How to complete this task: Restrict the output to the lines below starting at the one that contains "The width and height of the screenshot is (695, 1032)." and ending at the one that contains "Instruction: Click Hanoi, Vietnam", and restate them word for word, both ends included.

BEGIN Input material

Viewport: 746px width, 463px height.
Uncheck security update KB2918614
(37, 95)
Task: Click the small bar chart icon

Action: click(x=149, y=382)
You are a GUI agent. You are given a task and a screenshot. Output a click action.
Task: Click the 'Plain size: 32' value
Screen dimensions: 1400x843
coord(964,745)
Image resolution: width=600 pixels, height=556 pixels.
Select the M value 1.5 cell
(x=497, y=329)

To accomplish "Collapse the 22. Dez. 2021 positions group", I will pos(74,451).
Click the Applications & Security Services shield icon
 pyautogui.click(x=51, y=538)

END Input material
BEGIN Input material

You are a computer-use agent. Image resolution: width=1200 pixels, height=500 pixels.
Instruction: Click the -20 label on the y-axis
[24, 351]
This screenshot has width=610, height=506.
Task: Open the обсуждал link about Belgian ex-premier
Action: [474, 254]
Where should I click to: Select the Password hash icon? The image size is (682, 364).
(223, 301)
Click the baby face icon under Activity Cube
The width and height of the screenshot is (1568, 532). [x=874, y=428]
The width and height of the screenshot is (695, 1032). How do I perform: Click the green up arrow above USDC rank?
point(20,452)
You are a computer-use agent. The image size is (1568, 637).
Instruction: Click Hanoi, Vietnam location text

END Input material
BEGIN Input material

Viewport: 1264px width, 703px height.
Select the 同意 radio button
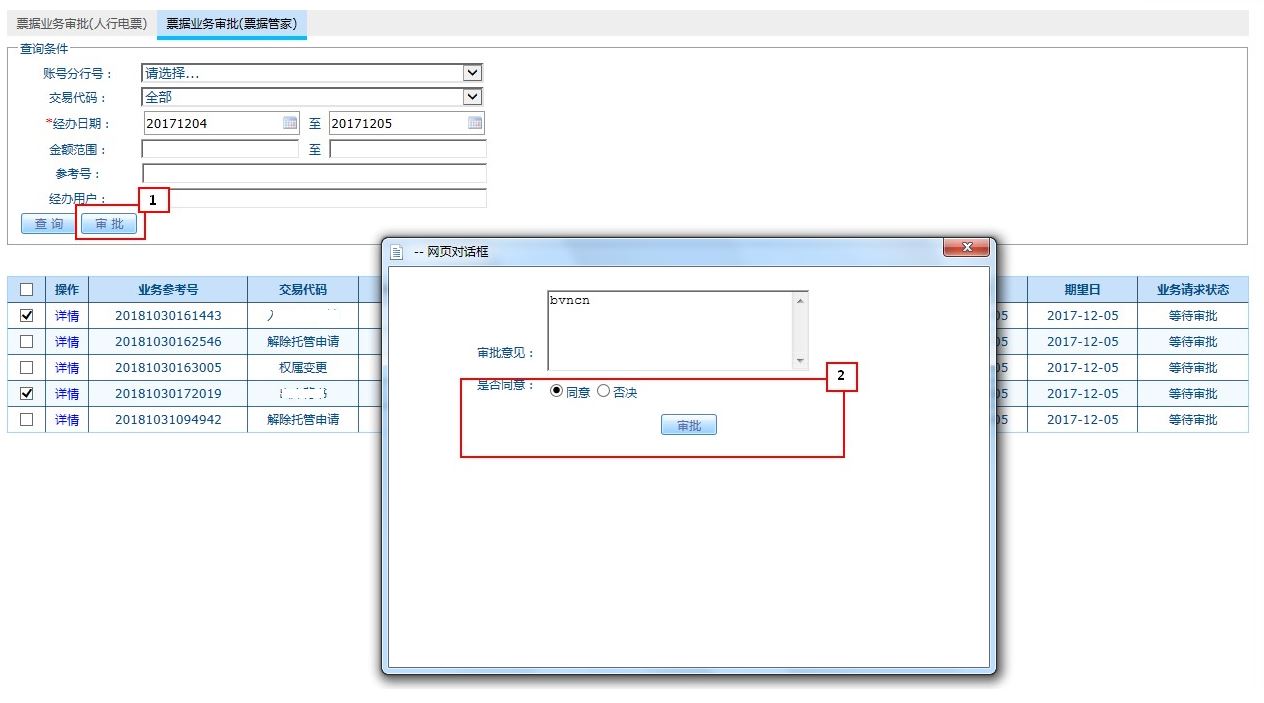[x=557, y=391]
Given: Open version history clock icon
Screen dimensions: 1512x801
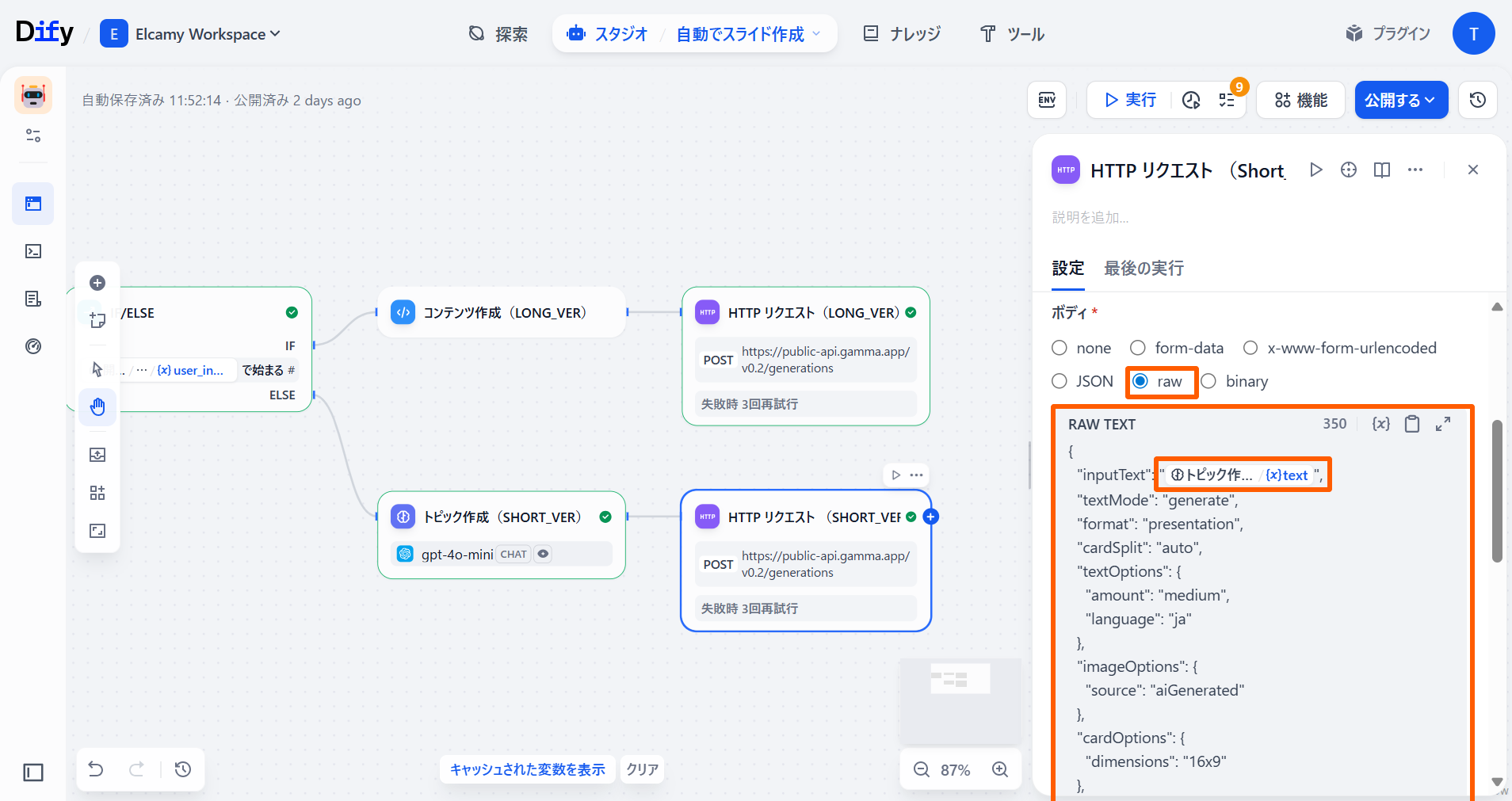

END Input material

Solution to this task:
The width and height of the screenshot is (695, 1032). How do I perform: Click the green up arrow above USDC rank?
point(20,452)
You are a computer-use agent. The image size is (1568, 637).
Instruction: Click Hanoi, Vietnam location text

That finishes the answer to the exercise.